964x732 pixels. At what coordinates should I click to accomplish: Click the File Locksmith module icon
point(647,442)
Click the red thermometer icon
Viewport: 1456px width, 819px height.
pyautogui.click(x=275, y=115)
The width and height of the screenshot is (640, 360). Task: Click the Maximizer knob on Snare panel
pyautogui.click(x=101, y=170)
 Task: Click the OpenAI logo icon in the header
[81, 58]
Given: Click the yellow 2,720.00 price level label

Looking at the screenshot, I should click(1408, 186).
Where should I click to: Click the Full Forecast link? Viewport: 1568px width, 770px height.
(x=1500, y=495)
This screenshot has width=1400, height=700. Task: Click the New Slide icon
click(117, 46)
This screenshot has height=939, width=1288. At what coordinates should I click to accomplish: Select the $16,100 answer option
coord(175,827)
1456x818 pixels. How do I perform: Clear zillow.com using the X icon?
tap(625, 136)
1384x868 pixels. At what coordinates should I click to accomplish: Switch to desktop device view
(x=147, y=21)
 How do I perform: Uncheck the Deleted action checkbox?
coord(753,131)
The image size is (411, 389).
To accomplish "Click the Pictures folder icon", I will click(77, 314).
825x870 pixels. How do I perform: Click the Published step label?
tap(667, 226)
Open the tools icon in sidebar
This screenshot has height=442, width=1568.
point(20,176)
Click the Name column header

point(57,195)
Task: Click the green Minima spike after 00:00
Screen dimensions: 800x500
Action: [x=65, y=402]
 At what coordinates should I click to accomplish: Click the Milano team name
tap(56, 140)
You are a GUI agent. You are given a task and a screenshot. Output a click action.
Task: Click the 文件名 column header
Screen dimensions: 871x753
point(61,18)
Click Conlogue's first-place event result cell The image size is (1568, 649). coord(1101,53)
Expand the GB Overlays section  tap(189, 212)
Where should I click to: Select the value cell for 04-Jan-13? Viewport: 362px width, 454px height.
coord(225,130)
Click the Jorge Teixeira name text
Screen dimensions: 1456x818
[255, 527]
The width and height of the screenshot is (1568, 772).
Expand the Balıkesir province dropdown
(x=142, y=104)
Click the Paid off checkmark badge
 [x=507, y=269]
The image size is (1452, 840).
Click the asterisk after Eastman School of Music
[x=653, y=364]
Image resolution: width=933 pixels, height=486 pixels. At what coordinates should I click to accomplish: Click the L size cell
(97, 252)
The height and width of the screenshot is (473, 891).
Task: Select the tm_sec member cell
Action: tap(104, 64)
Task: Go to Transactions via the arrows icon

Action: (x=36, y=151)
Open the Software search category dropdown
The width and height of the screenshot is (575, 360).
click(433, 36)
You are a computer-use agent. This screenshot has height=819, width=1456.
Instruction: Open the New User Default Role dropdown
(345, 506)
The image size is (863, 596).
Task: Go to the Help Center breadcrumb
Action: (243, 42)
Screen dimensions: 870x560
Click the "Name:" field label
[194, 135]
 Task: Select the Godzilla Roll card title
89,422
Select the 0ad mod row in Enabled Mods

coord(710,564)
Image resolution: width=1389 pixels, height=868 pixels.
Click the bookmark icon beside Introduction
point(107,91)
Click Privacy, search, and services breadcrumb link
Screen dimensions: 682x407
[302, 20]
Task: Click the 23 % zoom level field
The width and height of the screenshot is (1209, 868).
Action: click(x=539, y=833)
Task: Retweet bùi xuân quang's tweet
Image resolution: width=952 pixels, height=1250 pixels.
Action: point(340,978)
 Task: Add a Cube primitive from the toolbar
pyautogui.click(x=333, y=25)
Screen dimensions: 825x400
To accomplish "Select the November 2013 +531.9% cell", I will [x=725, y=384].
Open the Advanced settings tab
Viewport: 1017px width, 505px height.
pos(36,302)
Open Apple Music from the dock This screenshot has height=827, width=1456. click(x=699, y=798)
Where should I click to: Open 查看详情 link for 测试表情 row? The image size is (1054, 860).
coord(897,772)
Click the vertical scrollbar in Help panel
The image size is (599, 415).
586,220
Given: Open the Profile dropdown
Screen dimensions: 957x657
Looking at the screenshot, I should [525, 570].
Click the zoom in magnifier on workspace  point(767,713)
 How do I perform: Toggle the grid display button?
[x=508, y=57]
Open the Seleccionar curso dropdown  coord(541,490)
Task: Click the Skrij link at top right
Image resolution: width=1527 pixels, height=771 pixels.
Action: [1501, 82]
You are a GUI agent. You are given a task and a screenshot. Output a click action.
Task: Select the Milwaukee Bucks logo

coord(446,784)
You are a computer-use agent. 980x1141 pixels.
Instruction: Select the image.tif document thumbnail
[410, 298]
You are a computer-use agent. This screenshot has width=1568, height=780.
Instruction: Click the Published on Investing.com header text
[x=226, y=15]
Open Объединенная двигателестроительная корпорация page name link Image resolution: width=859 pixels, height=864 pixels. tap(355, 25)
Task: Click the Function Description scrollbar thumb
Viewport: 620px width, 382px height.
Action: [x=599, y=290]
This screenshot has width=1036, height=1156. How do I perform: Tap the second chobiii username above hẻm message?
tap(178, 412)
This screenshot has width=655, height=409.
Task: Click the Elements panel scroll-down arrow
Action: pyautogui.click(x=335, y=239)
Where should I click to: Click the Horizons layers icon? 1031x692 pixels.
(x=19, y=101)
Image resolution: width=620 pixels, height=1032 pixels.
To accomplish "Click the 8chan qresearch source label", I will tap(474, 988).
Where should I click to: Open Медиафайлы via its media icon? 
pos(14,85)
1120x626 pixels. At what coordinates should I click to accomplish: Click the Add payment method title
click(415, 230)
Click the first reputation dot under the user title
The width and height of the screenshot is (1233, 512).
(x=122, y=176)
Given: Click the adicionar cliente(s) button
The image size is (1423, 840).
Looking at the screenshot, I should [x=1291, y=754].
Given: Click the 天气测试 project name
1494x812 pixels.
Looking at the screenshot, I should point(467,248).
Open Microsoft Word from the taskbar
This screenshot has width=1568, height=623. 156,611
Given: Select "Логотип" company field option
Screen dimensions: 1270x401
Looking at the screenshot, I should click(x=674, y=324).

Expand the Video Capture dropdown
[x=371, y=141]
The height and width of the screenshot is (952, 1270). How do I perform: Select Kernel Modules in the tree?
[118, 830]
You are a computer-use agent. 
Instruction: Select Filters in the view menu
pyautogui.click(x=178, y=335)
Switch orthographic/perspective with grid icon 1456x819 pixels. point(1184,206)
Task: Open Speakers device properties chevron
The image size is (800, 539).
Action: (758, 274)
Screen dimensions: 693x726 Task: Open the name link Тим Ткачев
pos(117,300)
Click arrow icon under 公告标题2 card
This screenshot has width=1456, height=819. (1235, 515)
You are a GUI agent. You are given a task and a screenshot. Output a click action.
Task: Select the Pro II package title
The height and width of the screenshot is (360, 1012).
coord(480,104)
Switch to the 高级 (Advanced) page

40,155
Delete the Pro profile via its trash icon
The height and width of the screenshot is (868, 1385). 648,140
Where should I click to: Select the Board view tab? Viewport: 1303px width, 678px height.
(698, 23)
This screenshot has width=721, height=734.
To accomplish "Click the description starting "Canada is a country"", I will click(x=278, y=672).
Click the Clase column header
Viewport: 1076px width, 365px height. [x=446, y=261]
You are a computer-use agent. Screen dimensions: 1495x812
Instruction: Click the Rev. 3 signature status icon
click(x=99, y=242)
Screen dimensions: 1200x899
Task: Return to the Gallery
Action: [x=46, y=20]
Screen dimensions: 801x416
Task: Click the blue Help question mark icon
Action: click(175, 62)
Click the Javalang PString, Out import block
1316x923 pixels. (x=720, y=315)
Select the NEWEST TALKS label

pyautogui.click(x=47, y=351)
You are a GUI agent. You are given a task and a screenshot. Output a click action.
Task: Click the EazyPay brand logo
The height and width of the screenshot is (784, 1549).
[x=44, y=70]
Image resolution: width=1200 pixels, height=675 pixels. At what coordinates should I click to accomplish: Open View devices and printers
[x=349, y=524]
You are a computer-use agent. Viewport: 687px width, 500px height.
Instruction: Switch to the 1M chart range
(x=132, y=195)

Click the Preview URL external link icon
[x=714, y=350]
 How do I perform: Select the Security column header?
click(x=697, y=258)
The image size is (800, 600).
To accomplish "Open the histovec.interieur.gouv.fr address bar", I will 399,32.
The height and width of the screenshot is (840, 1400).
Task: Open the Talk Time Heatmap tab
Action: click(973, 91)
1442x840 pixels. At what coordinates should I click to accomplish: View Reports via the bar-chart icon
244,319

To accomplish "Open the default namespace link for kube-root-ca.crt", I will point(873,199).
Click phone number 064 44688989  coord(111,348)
________________________
Reproduce the material word for word from the line with "Click the zoom" up to and including the line with "Action: [1501, 82]".

Click the zoom in magnifier on workspace  point(767,713)
 How do I perform: Toggle the grid display button?
[x=508, y=57]
Open the Seleccionar curso dropdown  coord(541,490)
Task: Click the Skrij link at top right
Image resolution: width=1527 pixels, height=771 pixels.
Action: [1501, 82]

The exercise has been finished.